Они немного постояли в молчании.
— Я, конечно, специалист в своей области, — сказал Штевер.
— Угу.
— Сколько людей прошло через мои руки с тех пор, как я здесь, скольких я обрабатывал — понимаешь, о чем я?
— Понимаю.
— Появляется какое-то чувство — своего рода мастерство. Знаешь, что можно и чего нельзя. Некоторые так и не способны это усвоить, просто стервенеют: колотят, колотят человека, пока в котлету не превратят. Мясники какие-то. Никакого мастерства. Никакого искусства. Так всякий может. Но…
Монолог Штевера прервало появление врача. Врач ураганом ворвался в камеру, бросил беглый взгляд на покойника, пожал плечами и без разговоров подписал свидетельство о смерти.

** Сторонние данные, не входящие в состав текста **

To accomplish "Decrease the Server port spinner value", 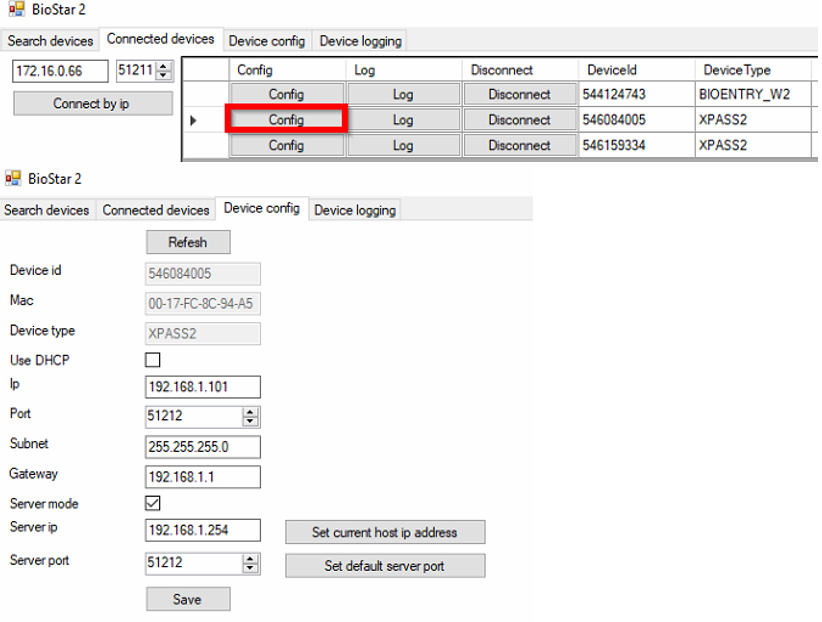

— Вот, пожалуйста. — Он сунул бумагу Штеверу и направился к двери. — Хоть бы эти несчастные набирались терпения до утра, — раздраженно сказал он. — В конце концов, что такое плюс минус два часа для них? Меня вытаскивают из постели в любое время ночи. — Повернувшись, указал на тело. — Снимите его и уберите отсюда.
Врач ушел, и Штевер закрыл за ним дверь. Взглянул с усмешкой на Хёльцера.
— Понимаешь, что я имею в виду? Отлично я поработал над этим старым дурнем?
Хёльцер поставил лежавший стул и влез на него, чтобы отвязать мертвого бригадного генерала.
— Сумасшествие какое-то, — пожаловался он. — То вешаем беднягу, то снимаем. Вверх-вниз, вверх-вниз, будто качели какие-то.
49
Гиммлеру. — Прим. ред.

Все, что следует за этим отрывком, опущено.